((

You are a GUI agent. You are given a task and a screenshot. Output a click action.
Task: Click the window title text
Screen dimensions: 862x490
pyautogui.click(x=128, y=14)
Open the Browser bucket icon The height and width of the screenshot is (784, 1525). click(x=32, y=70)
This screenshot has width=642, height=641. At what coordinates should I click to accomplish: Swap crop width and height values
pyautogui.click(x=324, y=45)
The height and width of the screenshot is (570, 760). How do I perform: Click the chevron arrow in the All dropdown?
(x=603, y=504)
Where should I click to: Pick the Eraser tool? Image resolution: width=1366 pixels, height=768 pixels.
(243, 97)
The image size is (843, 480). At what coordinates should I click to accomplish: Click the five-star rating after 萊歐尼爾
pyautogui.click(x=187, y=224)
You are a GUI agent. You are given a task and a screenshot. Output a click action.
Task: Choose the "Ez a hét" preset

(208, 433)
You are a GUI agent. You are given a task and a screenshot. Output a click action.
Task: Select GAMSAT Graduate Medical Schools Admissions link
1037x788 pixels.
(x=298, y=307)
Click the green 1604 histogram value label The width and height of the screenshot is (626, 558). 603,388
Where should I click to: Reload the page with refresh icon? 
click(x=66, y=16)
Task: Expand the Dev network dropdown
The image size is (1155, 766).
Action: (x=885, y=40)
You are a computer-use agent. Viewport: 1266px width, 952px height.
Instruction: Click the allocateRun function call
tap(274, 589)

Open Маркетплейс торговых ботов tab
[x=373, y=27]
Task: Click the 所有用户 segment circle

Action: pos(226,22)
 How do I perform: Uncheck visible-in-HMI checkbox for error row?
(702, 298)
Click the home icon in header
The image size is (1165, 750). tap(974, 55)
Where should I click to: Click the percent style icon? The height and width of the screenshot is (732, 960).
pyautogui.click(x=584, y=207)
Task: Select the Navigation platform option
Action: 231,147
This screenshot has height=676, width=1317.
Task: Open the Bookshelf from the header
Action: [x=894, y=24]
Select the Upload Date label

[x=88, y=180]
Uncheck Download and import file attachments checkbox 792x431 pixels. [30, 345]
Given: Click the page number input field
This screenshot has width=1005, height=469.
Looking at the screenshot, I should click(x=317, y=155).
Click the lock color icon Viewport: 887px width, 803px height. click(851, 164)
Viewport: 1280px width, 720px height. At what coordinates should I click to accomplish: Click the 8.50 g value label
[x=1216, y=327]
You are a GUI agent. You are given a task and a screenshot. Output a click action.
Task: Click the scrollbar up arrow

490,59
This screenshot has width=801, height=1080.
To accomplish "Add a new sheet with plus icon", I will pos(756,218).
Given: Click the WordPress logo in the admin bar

))

Find the line with "The image size is (1155, 766)." in the data above. Restate it and all later lines word for word, ending with the last line.

# [REPLY TO THE EXERCISE]
The image size is (1155, 766).
Action: (x=885, y=40)
You are a computer-use agent. Viewport: 1266px width, 952px height.
Instruction: Click the allocateRun function call
tap(274, 589)

Open Маркетплейс торговых ботов tab
[x=373, y=27]
Task: Click the 所有用户 segment circle

Action: pos(226,22)
 How do I perform: Uncheck visible-in-HMI checkbox for error row?
(702, 298)
Click the home icon in header
The image size is (1165, 750). tap(974, 55)
Where should I click to: Click the percent style icon? The height and width of the screenshot is (732, 960).
pyautogui.click(x=584, y=207)
Task: Select the Navigation platform option
Action: 231,147
This screenshot has height=676, width=1317.
Task: Open the Bookshelf from the header
Action: [x=894, y=24]
Select the Upload Date label

[x=88, y=180]
Uncheck Download and import file attachments checkbox 792x431 pixels. [30, 345]
Given: Click the page number input field
This screenshot has width=1005, height=469.
Looking at the screenshot, I should click(x=317, y=155).
Click the lock color icon Viewport: 887px width, 803px height. click(851, 164)
Viewport: 1280px width, 720px height. At what coordinates should I click to accomplish: Click the 8.50 g value label
[x=1216, y=327]
You are a GUI agent. You are given a task and a screenshot. Output a click action.
Task: Click the scrollbar up arrow

490,59
This screenshot has width=801, height=1080.
To accomplish "Add a new sheet with plus icon", I will pos(756,218).
Given: Click the WordPress logo in the admin bar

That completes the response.